— start Passage shown —

- Born: February 23, 1970 (age 56)
- Genres: Emo, alternative, pop punk, hardcore punk
- Occupation: Record producer
- Years active: 1991–present

= Ed Rose =

Ed Rose is an American sound engineer and record producer. He has worked extensively with groups in the modern emo and pop punk scenes. He also co-owns Black Lodge Recording with Rob Pope and his brother Ryan Pope, members of the emo band the Get Up Kids.

==History==
Rose held an interest in sound recording in his high school years, which was nurtured by his family. One year he got a Fostex X-15 recorder for Christmas. The next year he moved up to a Fostex 250, which he still uses. His interest in sound recording continued to grow, and he decided to attend the Full Sail Center for the Recording Arts. He interned at Studio 55 in Los Angeles. After an ownership change, he left Studio 55 and tried freelancing for six months. However, he found himself doing more technical setup than engineering, so he moved to Lawrence, Kansas, in 1991 to attend the University of Kansas to get a degree in electrical engineering. He was soon approached by a friend who asked him to record a demo for his band. They recorded at Redhouse Recording. He enjoyed working there, so the owners offered him a job. His first session recording was with a local band called Slackjaw. The members of the band took a liking to Rose, so they began spreading the word and helping him get work. A year later, he dropped out from school and became a full-time partner in the studio.

He has worked in New Zealand, Japan, and Australia (where he recorded Heartbreak Club).

===Black Lodge Studios===
In 2003, Rose with the help of all the members of the Get Up Kids renovated the old Redhouse Recording studio to create Black Lodge Studios. The studios, named in reference to David Lynch's television show Twin Peaks, is located in Eudora, Kansas.

The building itself was entirely renovated, and all the old recording equipment was replaced with new, top-of-the-line equipment. The Get Up Kids' studio album Guilt Show was the first album to be recorded there, and since then the studio has thrived, having been the studio used for the albums I Am the Movie by Motion City Soundtrack, Killed or Cured by the New Amsterdams, and A Collection of Short Stories by Houston Calls.

— end Passage shown —

Exercise instructions:
In the Ed Rose biography, why did Rose end his freelancing and move to Lawrence, Kansas? Answer in one to three sentences. You won't need the listing for this.

— start Dataset section —

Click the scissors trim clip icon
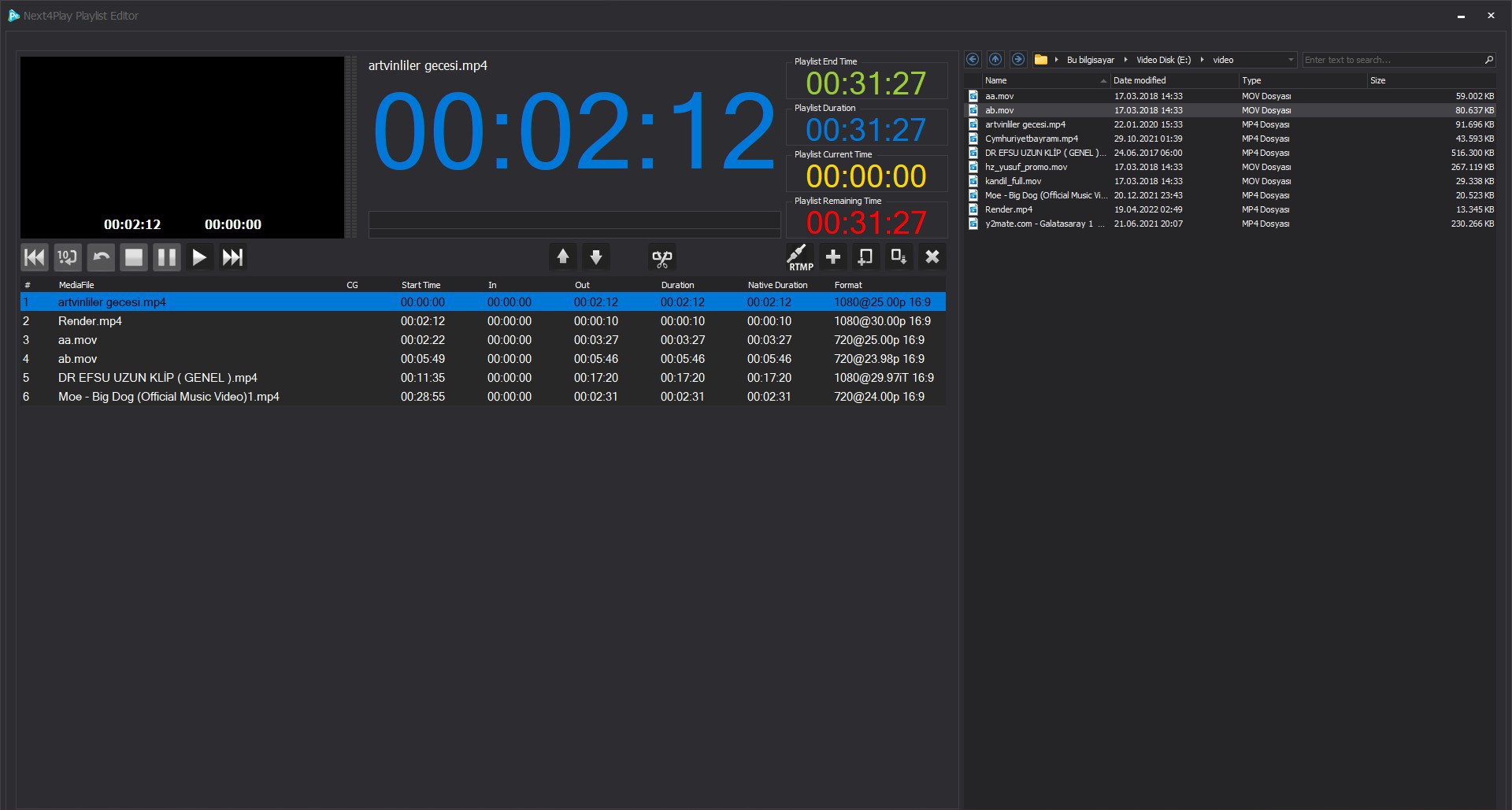 click(662, 257)
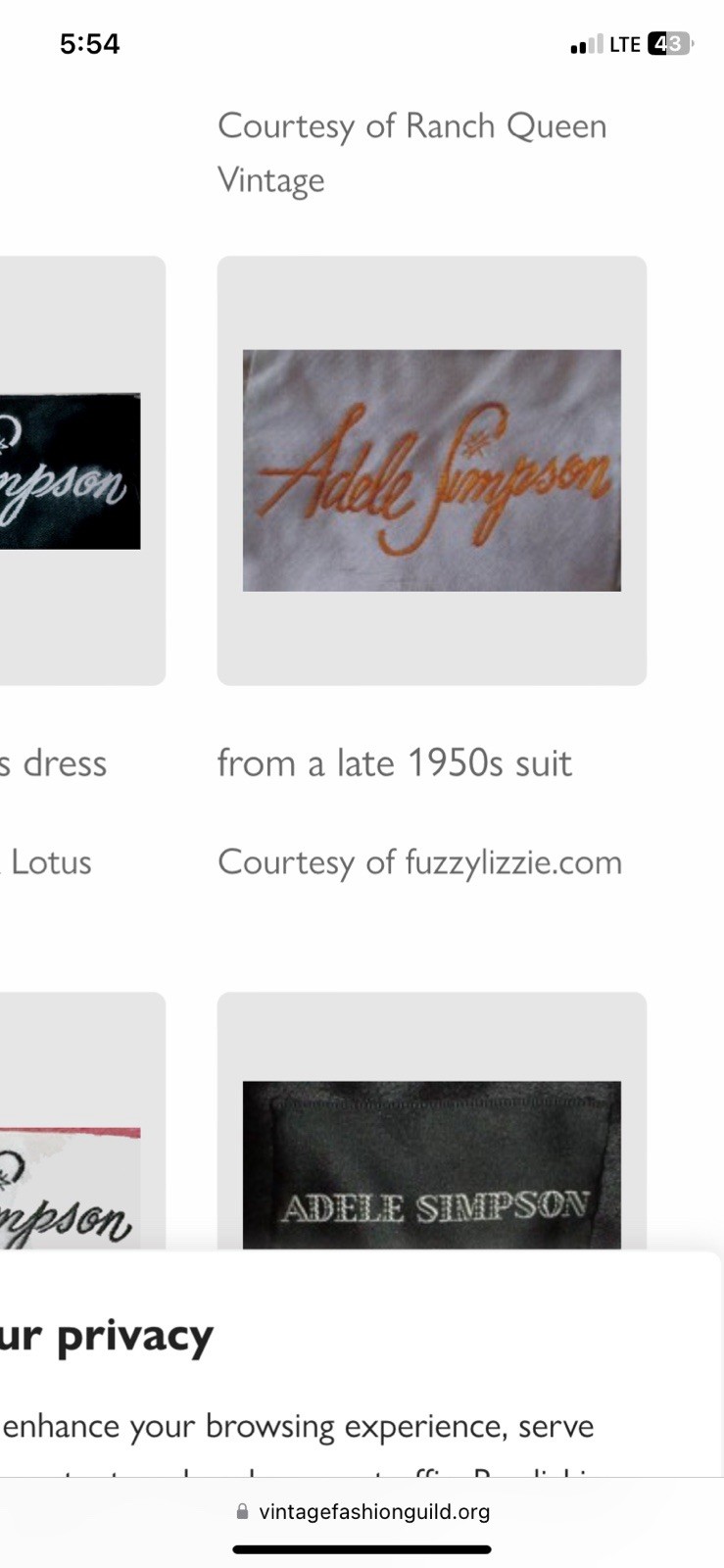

— end Dataset section —

Finished answer:
During his six months of freelancing he was doing more technical setup than engineering. So in 1991 he moved to Lawrence, Kansas, to attend the University of Kansas for a degree in electrical engineering.